Untuk menghindari hal tersebut, maka kata Hasanuddin di dalam draft RUU EBT perlu pengaturan secara tersendiri energi panasbumi melalui undang-undang tersendiri yang sudah ada, yaitu Undang-Undang Nomor 21 Tahun 2014 tentang Panasbumi. "Secara redaksional, maka didalam RUU EBT perlu dimasukkan pasal mengenai - Ketentuan lebih lanjut mengenai Panasbumi diatur dalam Undang-Undang tersendiri," terangnya.
Lebih lanjut Hasanuddin mengatakan, pengusahaan geothermal juga dipengaruhi oleh faktor besarnya biaya (high cost), teknologi (high tech) dan rentan resiko (High Risk). Dari tiga faktor itu, panas bumi juga berimbas munculnya resiko sosial dan perubahan regulasi.
"Resiko perubahan regulasi ini, diataranya ketidakpastian harga jual tariff listrik yang skemanya berubah-ubah, dan negosiasi yang panjang. Kini resiko itu bertambah dengan adanya RUU EBT (jika dalam pengaturannya, Panasbumi tidak diatur secara tersendiri)," pungkasnya.
Sebelumnya, Menteri ESDM, Arifin Tasrif, mengatakan berdasarkan skema feed in tariff kali ini harga akan dibedakan berdasarkan jenis sumber EBT-nya karena setiap EBT memiliki perbedaan biaya dan teknologi. “Contohnya geothermal, lain dengan solar panel, lain dengan biomassa, dengan hydro. Kalau geothermal kan mirip-mirip migas, mengebor, dan survei,” tutur Arifin.
Arifin menambahkan, kebijakan baru ini bertujuan agar ramah investor dan pembangunan pembangkit EBT tetap berjalan. “Kan kemarin feed in tariff diberlakukan untuk semuanya, sehingga tidak jalan. Yang cost-nya mahal, masa mau dijual murah, malah rugi,” tutur Arifin.

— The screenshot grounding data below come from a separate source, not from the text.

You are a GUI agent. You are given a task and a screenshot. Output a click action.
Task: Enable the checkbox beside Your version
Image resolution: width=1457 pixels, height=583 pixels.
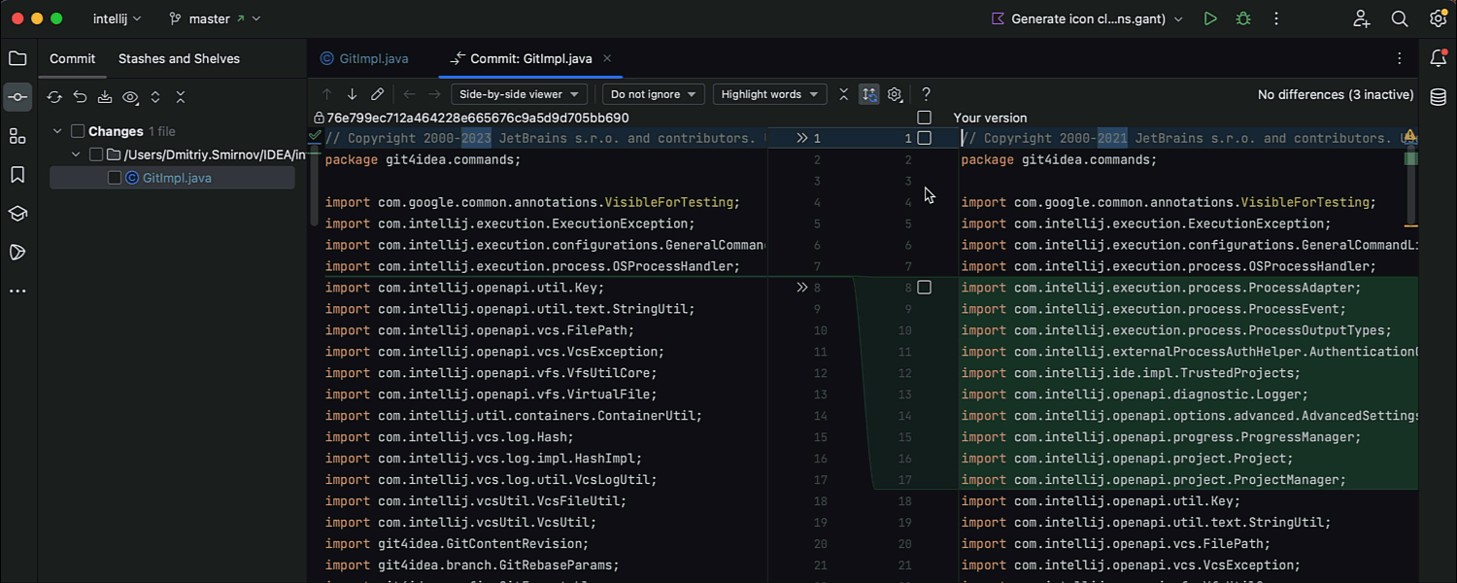[925, 118]
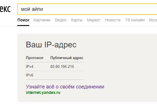Open the ТВ онлайн tab
The height and width of the screenshot is (105, 157).
coord(135,20)
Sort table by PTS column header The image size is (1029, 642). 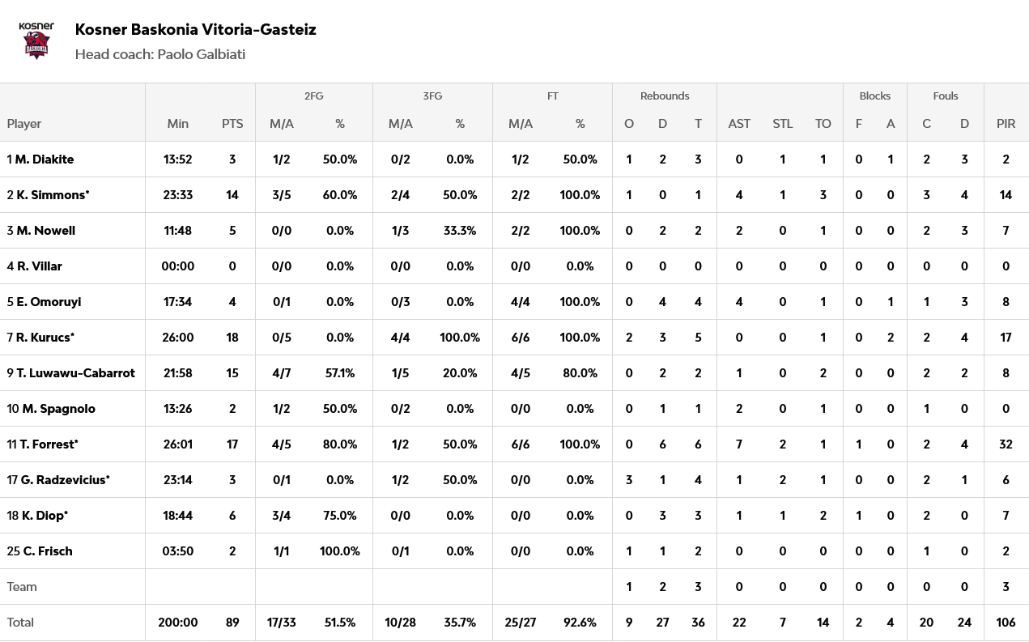coord(232,124)
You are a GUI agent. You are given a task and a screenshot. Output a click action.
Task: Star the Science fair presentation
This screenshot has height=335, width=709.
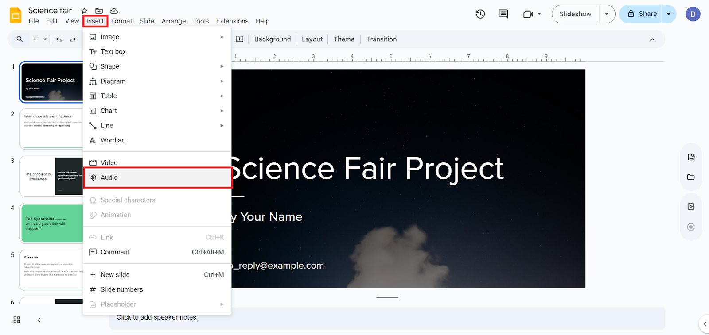84,11
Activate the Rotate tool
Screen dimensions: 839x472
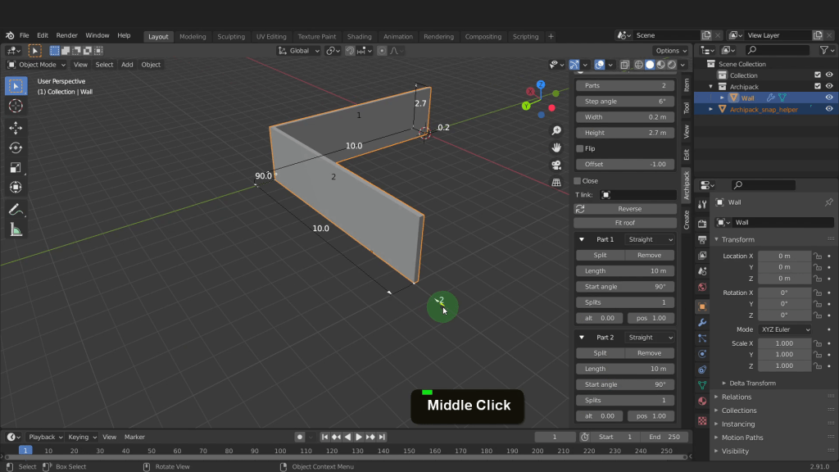(16, 148)
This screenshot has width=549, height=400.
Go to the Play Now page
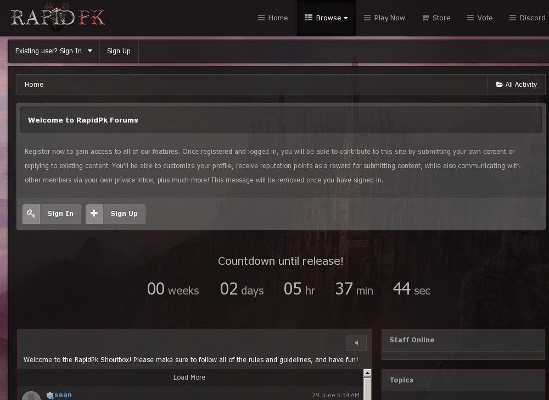[384, 18]
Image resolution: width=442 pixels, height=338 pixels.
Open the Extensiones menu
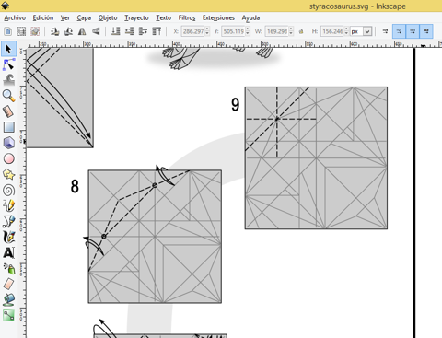coord(218,17)
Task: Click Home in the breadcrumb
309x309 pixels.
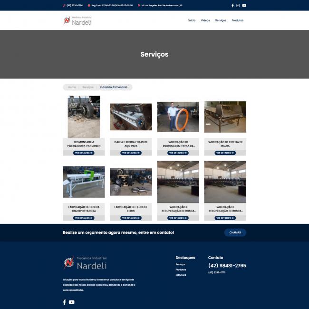Action: pyautogui.click(x=72, y=87)
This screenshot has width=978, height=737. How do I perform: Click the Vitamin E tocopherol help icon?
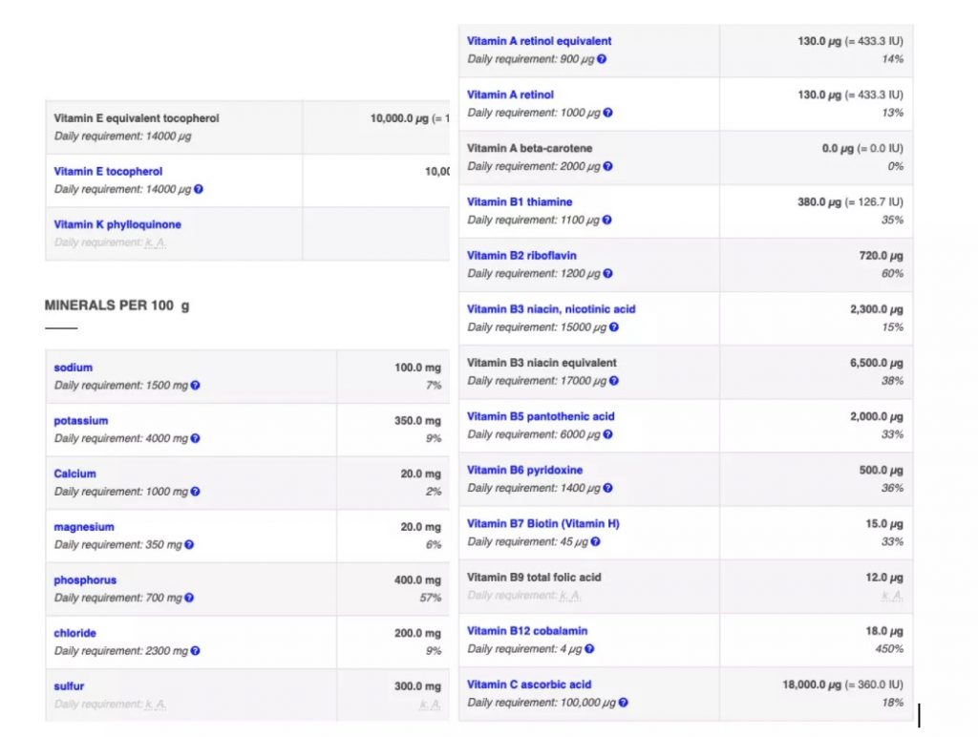point(199,189)
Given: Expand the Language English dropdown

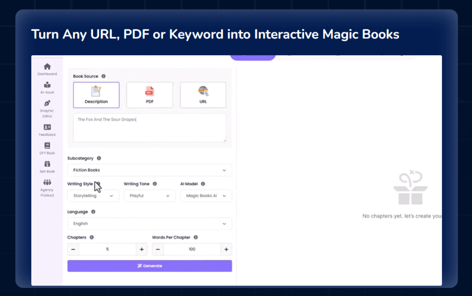Looking at the screenshot, I should pyautogui.click(x=149, y=224).
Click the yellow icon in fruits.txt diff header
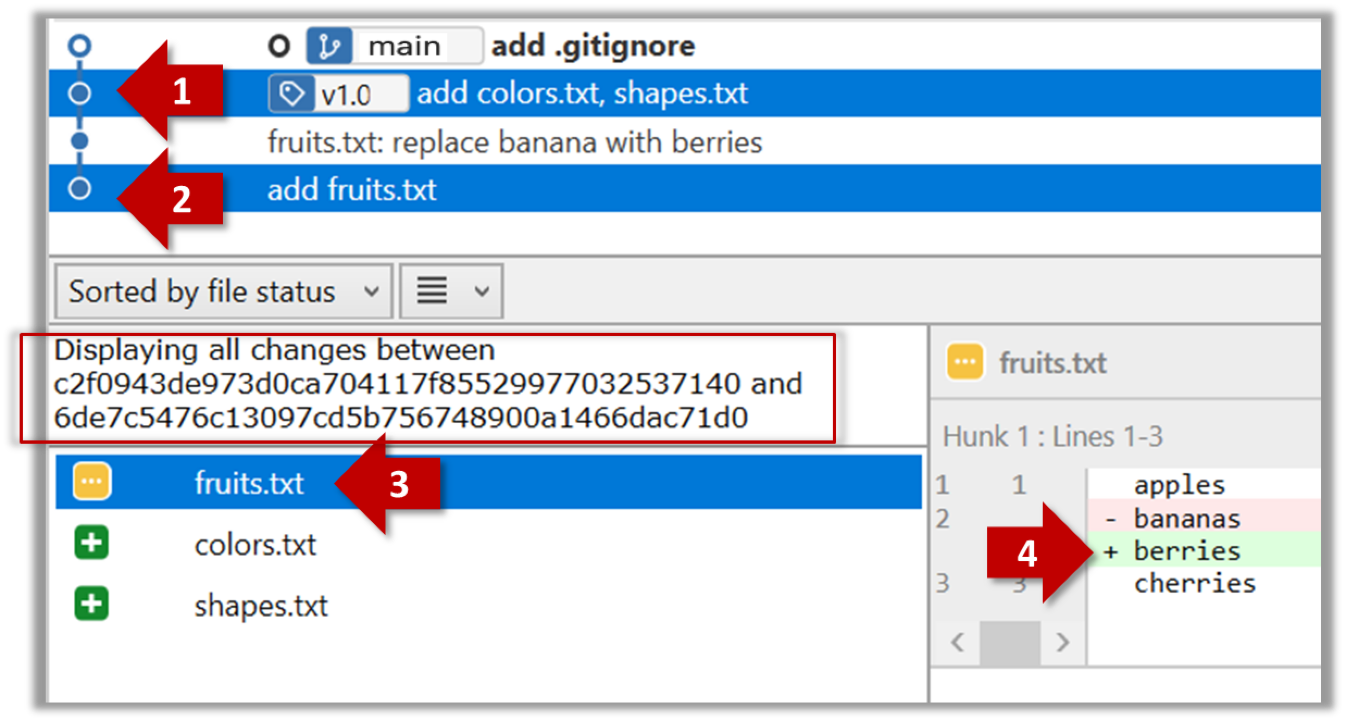This screenshot has height=721, width=1346. [965, 361]
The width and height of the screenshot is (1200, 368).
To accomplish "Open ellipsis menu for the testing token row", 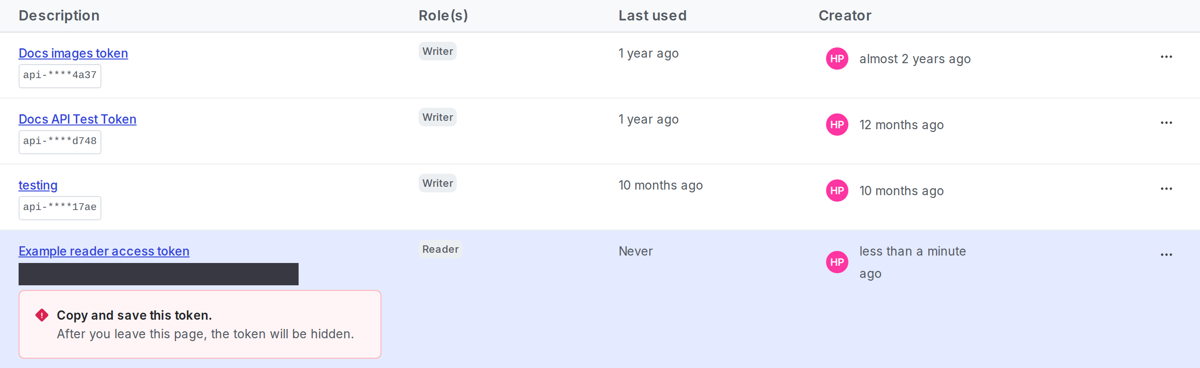I will pyautogui.click(x=1166, y=189).
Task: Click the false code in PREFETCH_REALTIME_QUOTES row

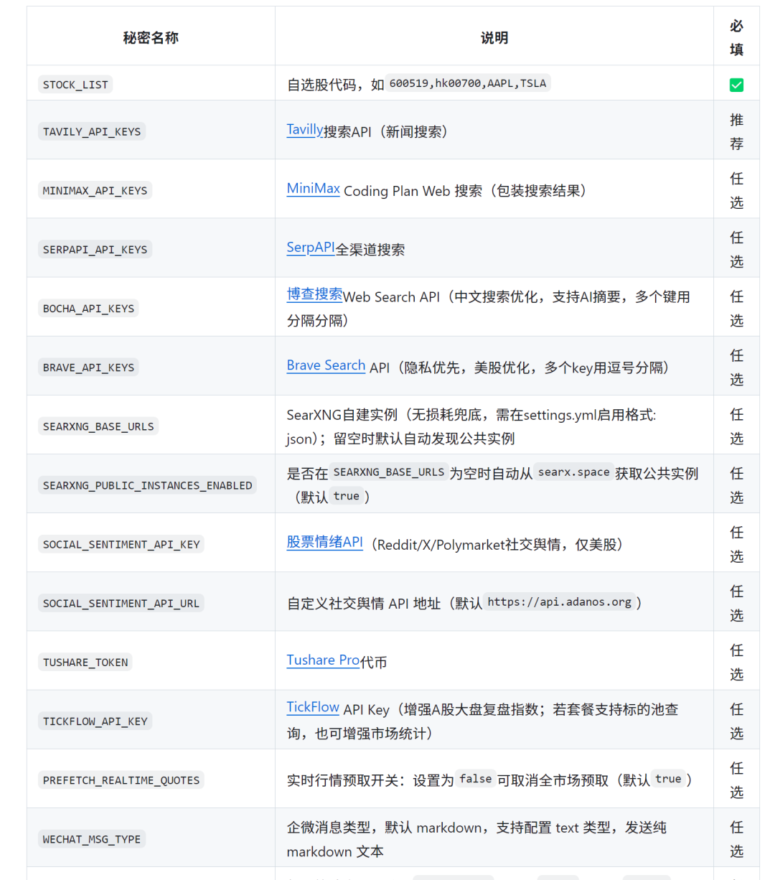Action: (475, 778)
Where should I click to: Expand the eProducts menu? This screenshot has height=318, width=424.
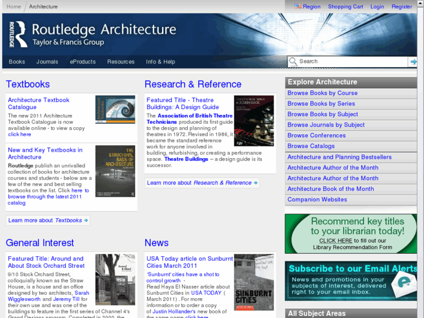82,62
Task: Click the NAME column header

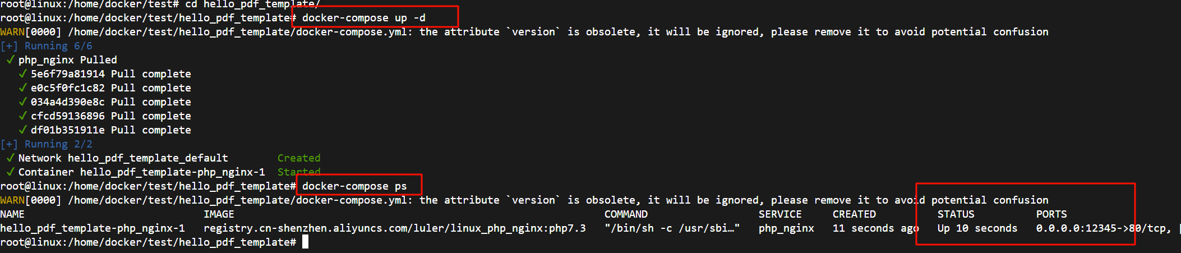Action: click(12, 214)
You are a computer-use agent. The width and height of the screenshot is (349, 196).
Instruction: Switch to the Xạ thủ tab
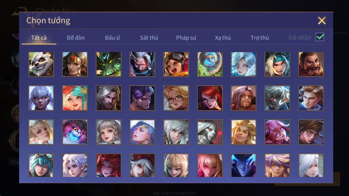223,38
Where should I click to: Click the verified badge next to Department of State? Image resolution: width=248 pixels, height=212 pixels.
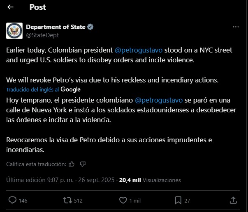coord(90,27)
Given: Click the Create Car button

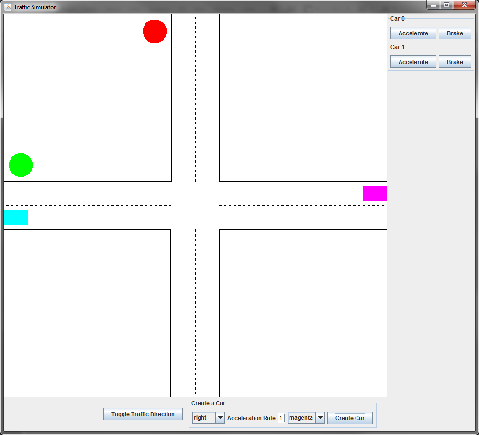Looking at the screenshot, I should coord(350,418).
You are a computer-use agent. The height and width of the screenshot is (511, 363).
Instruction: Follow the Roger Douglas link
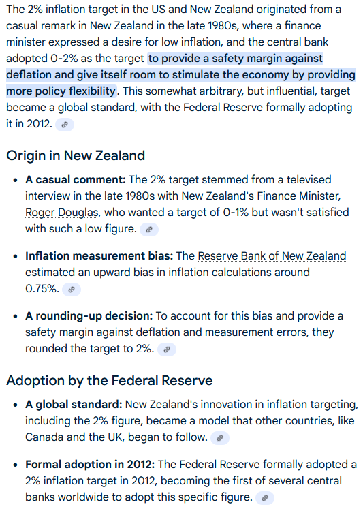pyautogui.click(x=62, y=213)
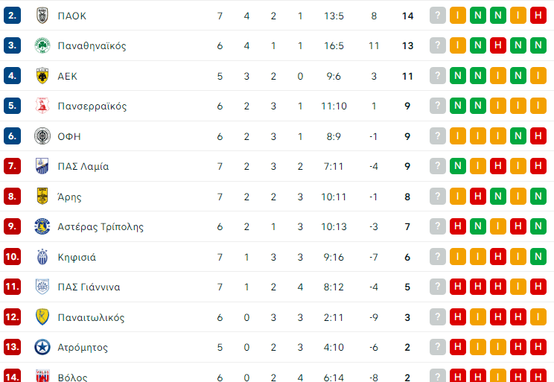Click the Ατρόμητος blue star logo
This screenshot has height=382, width=554.
42,347
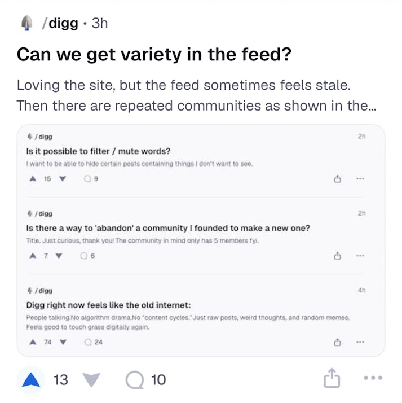
Task: Click the /digg shovel community icon at top
Action: click(26, 23)
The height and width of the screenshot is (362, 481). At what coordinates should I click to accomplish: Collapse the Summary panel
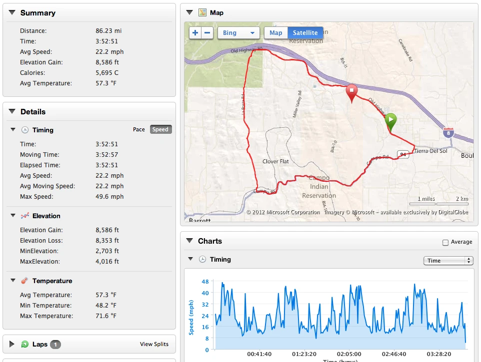12,13
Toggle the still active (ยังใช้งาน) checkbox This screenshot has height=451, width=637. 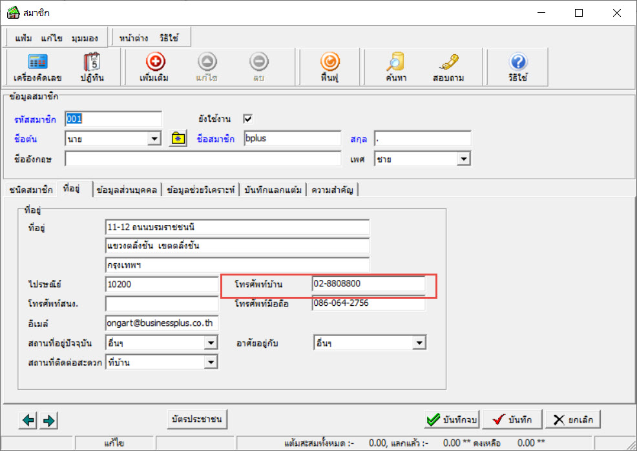click(247, 119)
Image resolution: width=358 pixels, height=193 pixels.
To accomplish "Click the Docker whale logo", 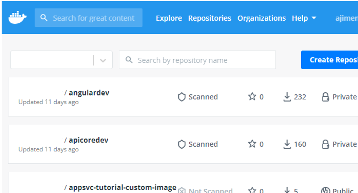I will [17, 18].
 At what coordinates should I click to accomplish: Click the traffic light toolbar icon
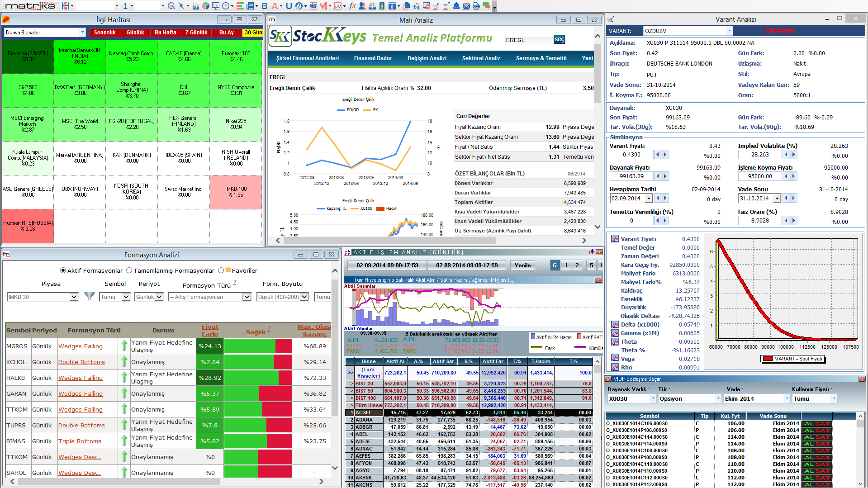pos(382,6)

Terpisah, Direktur Eksekutif Institute for Essential Services Reform (IESR) Febby Tumiwa mengatakan, regulasi UU EBT menurutnya sangat penting menjadi dasar hukum yang kuat.
“Jadi dengan adanya UU EBT ini dasar hukum menjadi lebih kuat. Selain itu juga dari UU yang ada ada sejumlah kekurangan dalam membangun ekosistem energi terbarukan. Diharapkan kekurangan ini dapat ditutupi oleh UU EBT,” ujar dia.